Boston/Berlin. Vor acht Jahren sprach Norman zuletzt mit seinem obdachlosen Vater. Er startete einen Twitter-Aufruf – und bekam einen heißen Tipp.

Wann genau sein Vater untertauchte, weiß Norman auch nicht mehr so genau. „Ich muss 14 gewesen sein“, schätzt er. Sein Vater hatte einen Unfall, konnte nicht mehr als Dachdecker arbeiten. Klaus, so sein Name, fing mit dem Trinken an. „Mit meiner Mutter gab es immer mehr Stress, bis es dann zur Trennung kam“, sagt Norman am Telefon im Gespräch mit unserer Redaktion.

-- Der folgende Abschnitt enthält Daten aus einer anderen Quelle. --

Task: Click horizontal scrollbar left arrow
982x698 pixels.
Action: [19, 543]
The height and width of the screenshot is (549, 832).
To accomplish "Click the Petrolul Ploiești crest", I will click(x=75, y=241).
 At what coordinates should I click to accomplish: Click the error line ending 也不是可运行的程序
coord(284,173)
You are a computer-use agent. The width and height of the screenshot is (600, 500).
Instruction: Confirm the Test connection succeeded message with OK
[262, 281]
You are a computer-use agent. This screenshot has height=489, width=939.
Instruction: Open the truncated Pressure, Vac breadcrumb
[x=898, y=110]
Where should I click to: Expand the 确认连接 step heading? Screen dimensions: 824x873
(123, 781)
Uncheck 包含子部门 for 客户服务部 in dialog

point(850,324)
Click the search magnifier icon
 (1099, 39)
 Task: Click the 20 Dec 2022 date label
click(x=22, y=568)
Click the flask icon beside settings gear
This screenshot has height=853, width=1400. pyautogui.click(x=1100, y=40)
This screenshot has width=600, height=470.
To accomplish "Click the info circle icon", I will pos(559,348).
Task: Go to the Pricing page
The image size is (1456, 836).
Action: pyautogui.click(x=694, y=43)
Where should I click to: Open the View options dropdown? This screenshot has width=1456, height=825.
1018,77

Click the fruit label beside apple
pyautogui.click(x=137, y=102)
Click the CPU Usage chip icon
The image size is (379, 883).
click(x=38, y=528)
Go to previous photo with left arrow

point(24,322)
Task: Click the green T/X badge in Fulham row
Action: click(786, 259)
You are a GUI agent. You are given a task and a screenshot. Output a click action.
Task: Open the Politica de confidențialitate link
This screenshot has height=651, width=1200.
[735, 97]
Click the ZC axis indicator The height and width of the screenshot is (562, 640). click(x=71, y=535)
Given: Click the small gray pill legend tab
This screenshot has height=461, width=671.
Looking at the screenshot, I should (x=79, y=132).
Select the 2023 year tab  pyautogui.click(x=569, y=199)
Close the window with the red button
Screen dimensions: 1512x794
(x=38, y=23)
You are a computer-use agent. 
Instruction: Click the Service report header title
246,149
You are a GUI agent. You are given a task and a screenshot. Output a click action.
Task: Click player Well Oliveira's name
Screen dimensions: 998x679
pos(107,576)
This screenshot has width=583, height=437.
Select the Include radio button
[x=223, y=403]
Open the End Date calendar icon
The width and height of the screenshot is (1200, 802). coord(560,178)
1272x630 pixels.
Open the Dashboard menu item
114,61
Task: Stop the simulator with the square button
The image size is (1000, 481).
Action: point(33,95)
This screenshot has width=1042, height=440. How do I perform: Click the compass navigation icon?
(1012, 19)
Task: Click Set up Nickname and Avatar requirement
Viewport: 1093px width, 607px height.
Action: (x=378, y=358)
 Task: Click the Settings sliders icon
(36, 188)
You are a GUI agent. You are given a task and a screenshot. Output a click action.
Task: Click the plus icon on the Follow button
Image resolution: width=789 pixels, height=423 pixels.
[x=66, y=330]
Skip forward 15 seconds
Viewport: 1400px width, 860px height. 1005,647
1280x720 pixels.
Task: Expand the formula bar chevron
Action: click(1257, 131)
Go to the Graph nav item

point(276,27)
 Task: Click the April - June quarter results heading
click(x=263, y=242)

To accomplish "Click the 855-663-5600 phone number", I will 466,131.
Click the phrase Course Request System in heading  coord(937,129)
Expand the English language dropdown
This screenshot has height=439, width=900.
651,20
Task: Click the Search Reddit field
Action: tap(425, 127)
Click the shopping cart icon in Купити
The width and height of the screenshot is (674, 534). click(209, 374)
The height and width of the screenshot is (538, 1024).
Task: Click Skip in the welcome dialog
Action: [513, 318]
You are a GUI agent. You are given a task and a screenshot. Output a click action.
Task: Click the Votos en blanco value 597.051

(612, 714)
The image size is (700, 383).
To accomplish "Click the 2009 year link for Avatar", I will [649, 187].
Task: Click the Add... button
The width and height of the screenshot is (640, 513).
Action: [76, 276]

Zu Weihnachten hatte Norman auf Twitter einen Aufruf gestartet, um seinen Vater zu finden. „Das hier fällt mir schwer, aber vielleicht kann Twitter helfen“, schrieb er dort. „Ich suche meinen Papa. Er ist obdachlos und soll in Hamburg leben.“

Dazu postete er ein Foto, das er vor etwa einem Jahr von einem Unbekannten, der sich Alex nannte, zugeschickt bekam. Es soll Klaus zeigen. „Ein Retweet würde helfen“, schrieb Norman. Es wurden Zehntausende.

Empfohlener externer Inhalt
An dieser Stelle befindet sich ein externer Inhalt von X, der von unserer Redaktion empfohlen wird. Er ergänzt den Artikel und kann mit einem Klick angezeigt und wieder ausgeblendet werden.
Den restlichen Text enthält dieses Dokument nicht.